My One Regret as an Adult Diagnosed With ADHD and Autism


I stumbled across the following question on a site I regularly contribute to:

“What are the biggest regrets a person with ADD/ADHD has?”

I like the way my answer turned out, so I’d like to share it with you.

My only real regret is that I didn’t start receiving help earlier. But I have faith that everything happens for a reason, and if that means not getting a diagnosis until I was 25, well, then that was exactly when it was meant to happen.

I often wonder what life would have been like had I been diagnosed in, say, preschool when my traits first became obvious. I’m also diagnosed with autism (of the type formerly known as Asperger’s), OCD and anxiety. The latter two diagnoses also came at 25, and I didn’t get the autism one until I was 31.
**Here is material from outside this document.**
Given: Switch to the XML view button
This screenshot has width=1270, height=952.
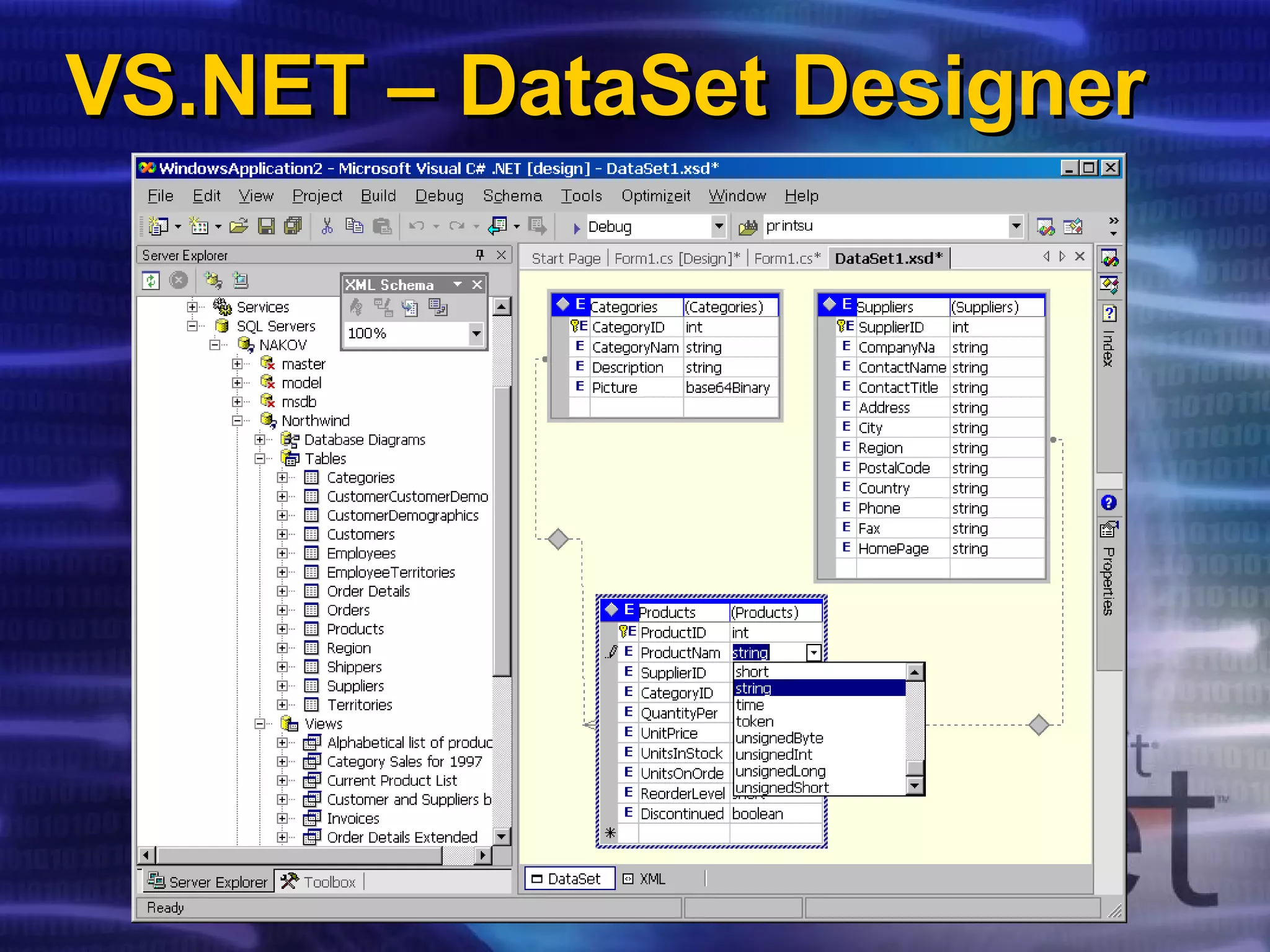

Although I endured some struggles, I managed to come out pretty successful. I have a Bachelor’s in Social Work and three jobs in human services. I don’t yet live on my own, however it doesn’t bother me that I’m not yet ready. One thing at a time. Besides, it just gives me more time to work, make money, and take life at my own pace.

Had I been diagnosed earlier, where would that leave me? Sure, I may have had an easier time with things, and known more about myself earlier on, but what if I just became another statistic? Another kid thrown into the special education system which is still in need of great reform today?

I was in all regular classes, and demonstrated that I could handle them, given there were no diagnoses yet in sight. Had I been slapped with labels from the get go, perhaps my abilities would have been overshadowed by them. I don’t like to look at my diagnoses as “labels,” but rather “titles,” as they have given me many answers about myself. However, in some cases, they are seen as only labels and people look for what they limit, rather than enable, in a person.

I’ve seen friends go through the special education system, friends who have outstanding levels of intellect and could easily have gotten a degree. However, they were set back because they were not awarded the same diploma as their peers. I feel the system has failed them.

If I have any regrets, this may be the only one, but at the same time, I feel very fortunate to have gotten as far as I have. And I can use that combined with what I now know about myself to help others in similar situations.